The Editing Experience

For some filmmakers, the editing experience can seem like a roller coaster ride, with your enthusiasm rising and falling as various and surprising suggestions are given to you regarding your film creation. There are many and various instances in great films where cuts that were considered unworkable by the film-maker worked to the advantage of the film. This was probably due to the editor making the cut at exactly the right time. A film is an original creation and, therefore, the creator should be prepared to sometimes ignore the rule book to make the film better.

There are various methods of improving a film, such as utilizing stock footage, using step-printing to slow footage down, or even speeding it up. You can also change colors, use high contrast, use subliminal shots, eliminate and interrupt scenes, and many more innovative ideas.

The word “Retakes” can, for a producer, be a horrific concept.  Some realize, however, the need for them before a director, and in certain circumstances, retakes provide a filmmaker with the best of advantages. You have viewed the film in rough-cut and you now have the capacity to sculpt the shot to precisely what you want. Other benefits include re-dubbing a voice to change the tone and atmosphere, inter-cutting new footage or inserting images, and much more.

The opportunities offered to you by editing in film are extraordinary and almost limitless, more so than with video.
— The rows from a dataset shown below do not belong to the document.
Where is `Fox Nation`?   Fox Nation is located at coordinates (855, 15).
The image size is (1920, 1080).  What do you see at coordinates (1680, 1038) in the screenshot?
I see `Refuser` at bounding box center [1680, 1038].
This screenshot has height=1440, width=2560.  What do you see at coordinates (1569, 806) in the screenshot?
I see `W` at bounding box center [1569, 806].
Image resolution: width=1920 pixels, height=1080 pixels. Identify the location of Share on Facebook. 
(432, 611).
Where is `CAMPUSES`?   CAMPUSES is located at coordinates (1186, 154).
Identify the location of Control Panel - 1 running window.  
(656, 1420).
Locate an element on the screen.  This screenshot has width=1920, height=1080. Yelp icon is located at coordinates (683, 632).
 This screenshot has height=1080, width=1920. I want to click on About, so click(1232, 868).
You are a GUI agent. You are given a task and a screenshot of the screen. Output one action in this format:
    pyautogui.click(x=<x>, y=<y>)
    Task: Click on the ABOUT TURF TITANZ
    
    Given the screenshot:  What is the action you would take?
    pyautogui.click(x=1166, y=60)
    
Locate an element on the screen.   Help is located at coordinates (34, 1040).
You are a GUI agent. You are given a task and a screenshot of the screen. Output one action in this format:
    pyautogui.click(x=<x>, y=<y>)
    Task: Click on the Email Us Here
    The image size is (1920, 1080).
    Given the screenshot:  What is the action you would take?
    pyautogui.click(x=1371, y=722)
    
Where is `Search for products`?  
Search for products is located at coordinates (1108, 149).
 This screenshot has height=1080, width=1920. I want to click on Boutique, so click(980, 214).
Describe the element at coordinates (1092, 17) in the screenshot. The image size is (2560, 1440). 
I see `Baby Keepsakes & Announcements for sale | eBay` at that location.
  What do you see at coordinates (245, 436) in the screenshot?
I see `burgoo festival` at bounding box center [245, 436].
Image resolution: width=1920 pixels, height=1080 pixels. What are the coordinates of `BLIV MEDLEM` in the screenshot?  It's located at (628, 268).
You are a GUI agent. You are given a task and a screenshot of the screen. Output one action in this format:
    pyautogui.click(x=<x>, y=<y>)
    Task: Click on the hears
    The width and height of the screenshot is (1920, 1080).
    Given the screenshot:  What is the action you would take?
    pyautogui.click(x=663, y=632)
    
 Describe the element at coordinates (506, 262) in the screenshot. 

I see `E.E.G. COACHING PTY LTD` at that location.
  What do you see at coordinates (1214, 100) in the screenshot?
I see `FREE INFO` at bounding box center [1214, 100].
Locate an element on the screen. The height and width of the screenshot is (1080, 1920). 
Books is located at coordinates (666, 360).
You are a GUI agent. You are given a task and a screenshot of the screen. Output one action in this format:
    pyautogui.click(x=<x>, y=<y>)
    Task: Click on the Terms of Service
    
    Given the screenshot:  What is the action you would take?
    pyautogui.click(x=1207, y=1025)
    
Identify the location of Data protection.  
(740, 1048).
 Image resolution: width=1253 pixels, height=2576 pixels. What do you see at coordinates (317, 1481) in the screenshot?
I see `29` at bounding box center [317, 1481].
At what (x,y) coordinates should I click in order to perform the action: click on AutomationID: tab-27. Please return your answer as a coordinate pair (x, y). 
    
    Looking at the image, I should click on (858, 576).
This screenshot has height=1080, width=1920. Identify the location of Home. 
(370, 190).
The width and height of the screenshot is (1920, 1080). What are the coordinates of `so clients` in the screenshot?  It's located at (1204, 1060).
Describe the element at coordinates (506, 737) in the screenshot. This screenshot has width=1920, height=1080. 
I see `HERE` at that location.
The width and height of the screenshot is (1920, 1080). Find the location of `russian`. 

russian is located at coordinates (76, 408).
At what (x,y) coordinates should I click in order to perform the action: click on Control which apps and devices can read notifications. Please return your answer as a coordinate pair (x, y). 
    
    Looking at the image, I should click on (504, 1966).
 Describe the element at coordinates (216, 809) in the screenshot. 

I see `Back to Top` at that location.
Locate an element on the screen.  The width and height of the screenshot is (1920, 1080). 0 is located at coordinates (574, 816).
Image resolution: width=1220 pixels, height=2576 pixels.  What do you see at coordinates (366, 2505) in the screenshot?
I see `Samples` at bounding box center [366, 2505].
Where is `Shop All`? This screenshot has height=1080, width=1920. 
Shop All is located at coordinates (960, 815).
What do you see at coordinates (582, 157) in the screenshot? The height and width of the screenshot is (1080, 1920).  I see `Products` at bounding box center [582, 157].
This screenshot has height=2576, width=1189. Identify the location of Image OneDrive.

The differences between the mediums are becoming more insignificant as the digital force takes over, but they are also creating significantly more expense. It is, however, motivating for a filmmaker to remember that despite the technical abilities and unique expertise of an editor, in film or video, it is founded on your vision and the footage you have shot.

To achieve the desired end result for your film, you must rely on the capacities and vision of the editor, who was known in the past as the “cutter.” This is a term that was dropped as the skills of a film editor have become considerably more complex than mere cutting. Ideas, emotions, images and symbols are some of the influences in films and videos, and an aware, talented editor has the ability to enhance what you have created!